Né d’une rencontre entre l’équipe de la
Guinguette pirate et celle du Bouquin
affamé (un café culturel à Clichy-sous-
Bois), le projet s’appuie sur une réalité
sans appel: peu d’artistes vivent de leur
art. L’idée de créer le Petit bain est moins
suscitée par le désir d’explorer une
nouvelle esthétique musicale que par
l’urgence d’un constat sociopolitique :
les artistes et le milieu culturel doivent
faire face à une précarité nouvelle. D’un
côté, le quartier est en pleine transformation,
des familles s’installent et il
faut maintenant gérer des problèmes
de voisinage. Résultat ? Fini les fêtes
sur le quai à 10 000 personnes. De
l’autre, les cadres des nouvelles entreprises
avoisinantes ont besoin de se
restaurer le midi. Conscient de cette
nouvelle donne, l’équipe du Petit bain
lance un restaurant d’insertion. Cette
activité lucrative payée par les classes
sup’ va financer, pour partie, les activités
moins rentables et plus artistiques
du soir, en permettant à des personnes
précaires de retrouver du travail
via le restaurant.
Maintenir le cap
Le projet tient la route, le resto tourne
à plein, pourtant, fort de ce succès,
Ricardo Esteban garde la tête froide
et tient son cap.
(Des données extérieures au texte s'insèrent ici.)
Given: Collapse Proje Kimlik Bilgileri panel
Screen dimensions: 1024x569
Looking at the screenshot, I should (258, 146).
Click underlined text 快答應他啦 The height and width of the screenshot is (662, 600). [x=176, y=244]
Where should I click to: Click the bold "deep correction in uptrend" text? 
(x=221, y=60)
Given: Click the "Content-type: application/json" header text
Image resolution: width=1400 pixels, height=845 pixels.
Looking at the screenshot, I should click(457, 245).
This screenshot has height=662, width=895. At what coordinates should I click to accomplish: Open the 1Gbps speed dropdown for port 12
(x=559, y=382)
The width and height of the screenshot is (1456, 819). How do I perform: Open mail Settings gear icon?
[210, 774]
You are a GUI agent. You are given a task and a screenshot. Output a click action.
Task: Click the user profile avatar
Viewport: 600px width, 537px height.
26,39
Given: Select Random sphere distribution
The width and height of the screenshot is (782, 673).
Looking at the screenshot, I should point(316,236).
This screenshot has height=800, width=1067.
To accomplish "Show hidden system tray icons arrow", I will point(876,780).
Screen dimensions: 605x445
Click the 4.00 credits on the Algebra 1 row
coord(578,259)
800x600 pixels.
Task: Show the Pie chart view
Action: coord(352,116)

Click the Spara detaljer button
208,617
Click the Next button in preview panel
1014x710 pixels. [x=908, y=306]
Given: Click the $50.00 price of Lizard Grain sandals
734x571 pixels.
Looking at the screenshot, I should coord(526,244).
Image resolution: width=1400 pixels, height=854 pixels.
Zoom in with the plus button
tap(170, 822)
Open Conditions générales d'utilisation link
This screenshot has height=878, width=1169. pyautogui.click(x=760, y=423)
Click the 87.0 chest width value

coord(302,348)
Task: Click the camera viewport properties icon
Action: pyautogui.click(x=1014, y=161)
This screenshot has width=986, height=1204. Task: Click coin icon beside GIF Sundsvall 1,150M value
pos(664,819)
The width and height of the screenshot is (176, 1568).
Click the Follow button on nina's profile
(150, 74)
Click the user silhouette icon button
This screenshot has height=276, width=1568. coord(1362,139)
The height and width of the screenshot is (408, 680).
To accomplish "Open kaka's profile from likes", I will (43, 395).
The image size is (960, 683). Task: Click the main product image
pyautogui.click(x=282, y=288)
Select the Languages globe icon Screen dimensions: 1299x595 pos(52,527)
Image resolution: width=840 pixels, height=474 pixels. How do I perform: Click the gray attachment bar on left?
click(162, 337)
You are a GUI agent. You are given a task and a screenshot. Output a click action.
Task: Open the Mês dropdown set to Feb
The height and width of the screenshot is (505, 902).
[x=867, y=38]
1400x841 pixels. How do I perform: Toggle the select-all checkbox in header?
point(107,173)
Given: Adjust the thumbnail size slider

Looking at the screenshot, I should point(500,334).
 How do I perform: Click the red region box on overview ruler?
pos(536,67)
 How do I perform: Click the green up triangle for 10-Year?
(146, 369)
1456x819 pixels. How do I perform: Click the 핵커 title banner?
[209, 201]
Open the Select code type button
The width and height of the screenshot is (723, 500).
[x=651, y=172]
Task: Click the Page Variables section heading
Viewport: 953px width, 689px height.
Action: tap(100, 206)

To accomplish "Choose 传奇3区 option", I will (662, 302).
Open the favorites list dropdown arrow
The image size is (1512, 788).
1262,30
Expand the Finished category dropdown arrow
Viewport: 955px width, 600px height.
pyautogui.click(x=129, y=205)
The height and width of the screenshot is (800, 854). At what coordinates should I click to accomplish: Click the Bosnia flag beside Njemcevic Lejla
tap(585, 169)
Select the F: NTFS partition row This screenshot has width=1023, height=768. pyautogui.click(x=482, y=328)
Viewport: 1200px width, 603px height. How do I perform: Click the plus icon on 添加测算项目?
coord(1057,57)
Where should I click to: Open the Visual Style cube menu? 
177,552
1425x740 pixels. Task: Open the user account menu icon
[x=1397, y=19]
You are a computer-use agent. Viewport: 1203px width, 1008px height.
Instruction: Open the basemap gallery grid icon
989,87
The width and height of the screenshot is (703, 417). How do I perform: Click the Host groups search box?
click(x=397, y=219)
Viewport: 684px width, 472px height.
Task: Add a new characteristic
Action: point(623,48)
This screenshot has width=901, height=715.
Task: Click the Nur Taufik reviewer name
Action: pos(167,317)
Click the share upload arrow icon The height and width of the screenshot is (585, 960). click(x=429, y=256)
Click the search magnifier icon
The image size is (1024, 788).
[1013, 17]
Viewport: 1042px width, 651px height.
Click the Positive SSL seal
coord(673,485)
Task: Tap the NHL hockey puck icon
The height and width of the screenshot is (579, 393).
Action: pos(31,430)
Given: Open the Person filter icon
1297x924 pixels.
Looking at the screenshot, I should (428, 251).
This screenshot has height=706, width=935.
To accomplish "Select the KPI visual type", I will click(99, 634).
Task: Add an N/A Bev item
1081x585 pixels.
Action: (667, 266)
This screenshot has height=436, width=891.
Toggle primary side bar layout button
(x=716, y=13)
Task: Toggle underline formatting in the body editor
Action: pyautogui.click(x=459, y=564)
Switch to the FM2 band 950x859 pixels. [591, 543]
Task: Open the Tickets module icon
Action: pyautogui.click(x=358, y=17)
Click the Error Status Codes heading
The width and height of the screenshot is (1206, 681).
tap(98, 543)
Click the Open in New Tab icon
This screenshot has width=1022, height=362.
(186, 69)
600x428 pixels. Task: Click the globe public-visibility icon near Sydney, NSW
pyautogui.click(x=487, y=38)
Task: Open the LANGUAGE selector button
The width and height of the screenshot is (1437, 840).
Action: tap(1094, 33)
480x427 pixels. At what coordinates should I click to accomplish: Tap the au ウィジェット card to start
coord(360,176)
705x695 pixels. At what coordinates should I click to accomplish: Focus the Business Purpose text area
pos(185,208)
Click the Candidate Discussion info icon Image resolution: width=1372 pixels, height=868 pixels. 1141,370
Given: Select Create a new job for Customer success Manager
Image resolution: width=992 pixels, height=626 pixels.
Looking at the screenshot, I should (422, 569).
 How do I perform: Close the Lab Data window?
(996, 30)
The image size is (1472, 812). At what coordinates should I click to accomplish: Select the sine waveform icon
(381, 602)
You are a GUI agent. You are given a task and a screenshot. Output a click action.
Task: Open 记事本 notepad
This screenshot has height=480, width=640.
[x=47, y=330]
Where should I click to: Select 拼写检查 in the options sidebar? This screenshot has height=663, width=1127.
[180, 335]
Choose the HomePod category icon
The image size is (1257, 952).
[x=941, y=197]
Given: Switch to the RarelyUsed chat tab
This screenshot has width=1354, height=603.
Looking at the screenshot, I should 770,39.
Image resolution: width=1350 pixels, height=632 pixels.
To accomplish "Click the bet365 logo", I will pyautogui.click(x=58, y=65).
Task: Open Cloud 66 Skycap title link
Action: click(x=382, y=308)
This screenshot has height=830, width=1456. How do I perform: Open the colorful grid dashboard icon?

Désireux de préserver
« une totale liberté artistique », il
fouille, avec ses deux programmateurs,
les moindres recoins de l’Europe et de
l’Amérique du sud et invite à Paris des
groupes quasi inconnus de « pop indigène
». Pour exemple, le Petit bain se
prépare à accueillir prochainement une
soirée klezmer déjantée et un concert
de « curiosités bruitistes, soniques et
musiquantes de Madame Macario ».
Pour le directeur de la péniche, liberté
rime avec indépendance économique,
de fait son projet repose sur 50 % de
financements publics et 50 % de ressources
propres. Tandis que la mairie
de Paris apporte son soutien et se porte
garante auprès des banques, Le Cigale
et la Guarrigue, deux financeurs de projets
solidaires, prêtent de l’argent.
Un équilibre budgétaire qui protège
des aléas politiques comme des tentations
de profits. Car on imagine aisément
qu’un joli bateau diffusant de la
musique sympa serait un programme
largement suffisant pour attirer les
foules et permettre au Petit bain de
s’autofinancer, voire même de faire des
bénéfices importants. Mais ce serait
contraire à l’état d’esprit des propriétaires
du lieu. Les entrées doivent rester
abordables pour garder un public
de curieux, le restaurant cherche à
travailler avec des petits producteurs,
les rares profits sont réinvestis pour
soutenir des programmes artistiques
pertinents et des projets menés avec
les cités du quartier. On est loin de la
péniche branchée, et si les bateaux ont
participé au processus de gentrification
des quais de Seine, pour Ricardo Esteban,
le Petit Bain est aujourd’hui « une
épine dans le pied du quartier ».
Tout le monde à bord
À écouter Ricardo Esteban parler du
Petit bain, à la manière dont il case le
mot « indépendance » dans presque
toutes ses phrases, on a bien vite fait
de ranger son discours dans les tiroirs
noirs de la pensée libertaire, plus encline
à hurler à la résistance qu’à trouver
les moyens de bouleverser les normes
dominantes. On imagine bien vite une
bande de doux dingues, à la recherche
d’un lieu bien à eux pour s’amuser, produire
des concerts et boire des bières.
Mais souvent, dans ces projets inattendus
par les pouvoirs publics, s’explorent
aussi de nouvelles manières de s’organiser
collectivement pour régénérer la
vie publique. Plutôt que de choisir de
se monter en association ou en SARL,
l’équipe à opter pour une Société coopérative
à intérêt collectif. Cette SCIC
s’appuie sur quatre collèges, les salariés,
les usagers, les partenaires économiques
et locaux et les fondateurs,
obligés de fait à s’écouter, à se parler,
à négocier. Et forcer ainsi le dialogue
entre les partenaires, créer des projets
avec les entreprises et les institutions
du coin, imposer une relation horizontale
entre le plus grand nombre, c’est
faire comprendre à ceux qui mettent un
pied à bord qu’ils embarquent pour une
traversée collective. En cela, le projet
du Petit Bain est éminemment politique.